#### TESTO RIPORTATO
********************
Trecentoquaranta ettolitri di birra all’anno, 20 vie per altrettante tipologie di birra che cambiano con frequenza settimanale e una capienza massima di ottanta persone. Sono questi i numeri (da record) de La Baita Mussoi di Belluno, il caffè-birreria-paninoteca di Igor Picozzi che, assieme alla compagna e socia Sara, in quattro anni dall’apertura è stato capace di mettere a segno performance da record, specie se si pensa che Belum – questo il nome ladino della cittadina incastonata tra le maestose pareti dolomitiche dello Schiara – conta 35mila anime.

Il segreto de La Baita? Sicuramente la passione, abbinata alla sete di cultura e di ricerca di Igor, che lo spinge a dedicare persino il poco tempo libero che gli rimane per andare alla scoperta di nuovi spunti e macinare anche 700 chilometri al giorno per migliorare la qualità dell’offerta e del servizio da offrire ai suoi clienti, frequentando i corsi dell’Università della Birra, il polo professionale promosso da HEINEKEN Italia e rivolto agli operatori del settore.

E anche in questo caso Igor segna un record perché è il primo “studente” ad aver già partecipato sia ai corsi dedicati alla cultura birraria, come Dall’Orzo al Bicchiere e l’Arte della Spillatura, sia a corsi sulla Gestione Economica del Punto di Consumo, Costi e Ricavi, perché se è importante sapere di birra e saperla spillare correttamente, è anche fondamentale saper leggere il proprio bilancio, avere la consapevolezza dell’andamento economico del proprio locale sia in termini di costi che di opportunità per incrementare i ricavi.

L'Università, che ha sede a Milano nel quartiere di Lambrate negli spazi un tempo occupati da una tipografia e ora recuperati, offre in oltre 1000 metri quadrati aule per la didattica e lo studio, ma anche per la condivisione di idee, di esperienze e di conoscenze. I corsi sono tenuti da docenti qualificati che portano in aula tutta la loro competenza in materia di cultura birraria e di gestione aziendale,supportati anche dall’utilizzo di tecnologie digitali per l’e-learning, una app (#iospillo) focalizzata sulla spillatura e simulazioni di realtà virtuale. Un luogo progettato per essere funzionale alla missione di Università della Birra: divulgare know how e competenze di alto livello per gli operatori del settore e stimolare concrete opportunità di business.
********************
#### MATERIALE FORNITO
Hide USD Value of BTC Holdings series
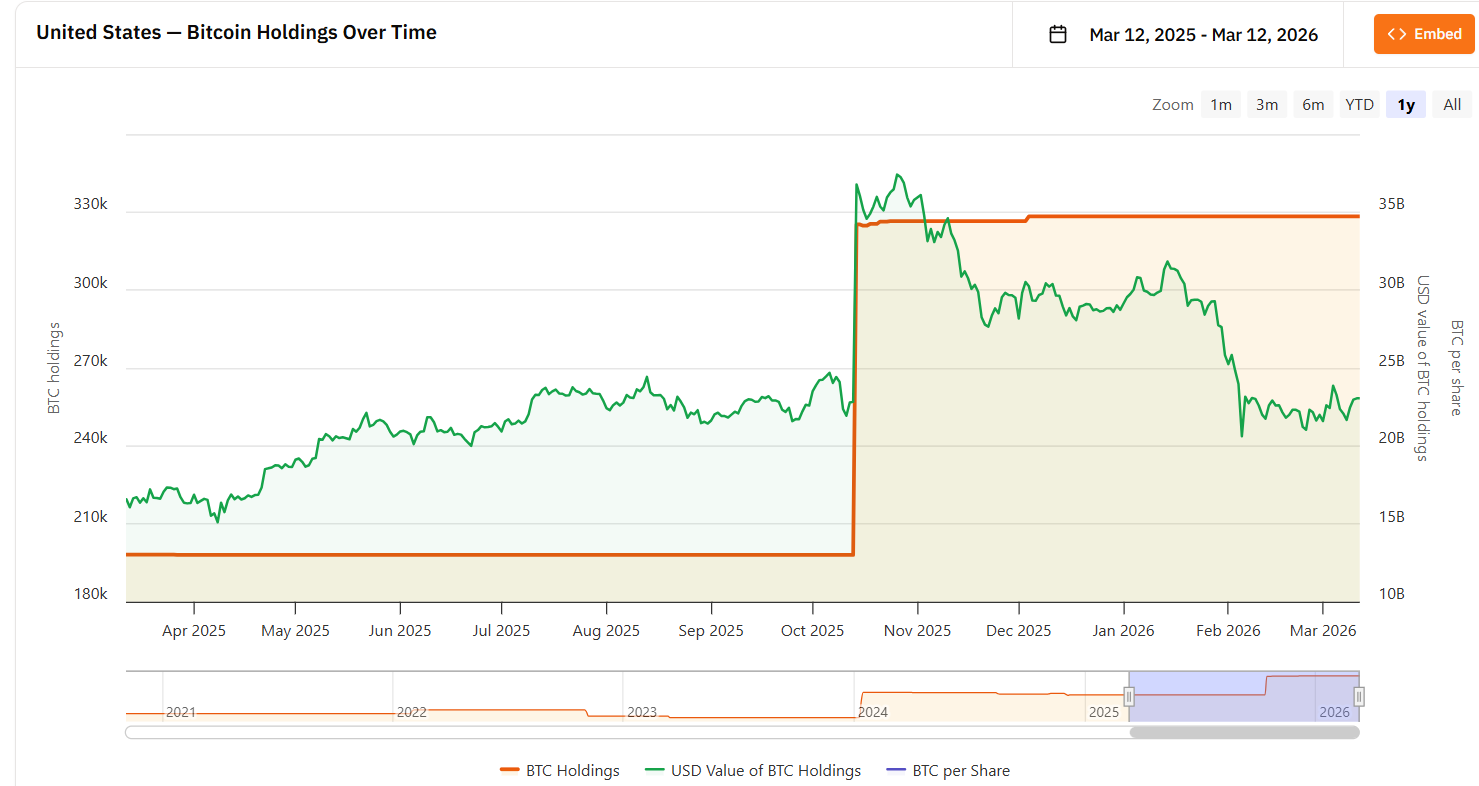Viewport: 1479px width, 786px height. (765, 771)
********************
#### COMPITI DA SVOLGERE
[A] Nel testo sulla Baita Mussoi, quanti ettolitri di birra vende il locale ogni anno?
[B] Per favore, prosegui il testo sulla Baita Mussoi dal punto in cui termina.
I dati sono materiale a sé, separato dal testo sulla Baita Mussoi.

#### RISPOSTE AI COMPITI
[A] Trecentoquaranta ettolitri all'anno.

[B]
Stimoli e opportunità importanti, come sottolinea Picozzi:

 «L’Università della Birra a mio avviso consente di ampliare i propri orizzonti, partendo dall’orzo e arrivando al bicchiere. Inoltre, il corso di gestione economica e dei ricavi è molto importante, ma quello che considero fondamentale è il corso sull’arte della spillatura perché è in grado di far comprendere un concetto di qualità senza compromessi che poi si trasformerà sicuramente anche in ritorni economici nelle nostre attività»

L’impegno per frequentare questo corso è stato tanto:

 «Mi sono messo, come sempre, in gioco – spiega Picozzi –. Il bello è potersi confrontare con insegnanti di questo livello, che è altissimo, persone che hanno un bagaglio di esperienze e di vissuto e non importa se, su certi argomenti, mi trovo in disaccordo. Non smetterò mai di studiare, di leggere libri e articoli sulla birra, perché sono convinto che basti una frase per far accendere la lampadina di un’idea o aiutarti a fare meglio qualcosa. Avrei voluto frequentare questa Università prima, è una bellissima opportunità di crescita e confronto».

L’entusiasmo di Picozzi è talmente coinvolgente che a settembre frequenterà altri corsi, ma non solo:

 «Verrò anche con alcuni miei colleghi, oltre che con i miei collaboratori. Sarebbe bello poter avere anche l’occasione di partecipare a open day o workshop, per riuscire a incontrarsi tra operatori, parlare delle reciproche esperienze, scambiarsi idee, confrontarsi su problemi comuni».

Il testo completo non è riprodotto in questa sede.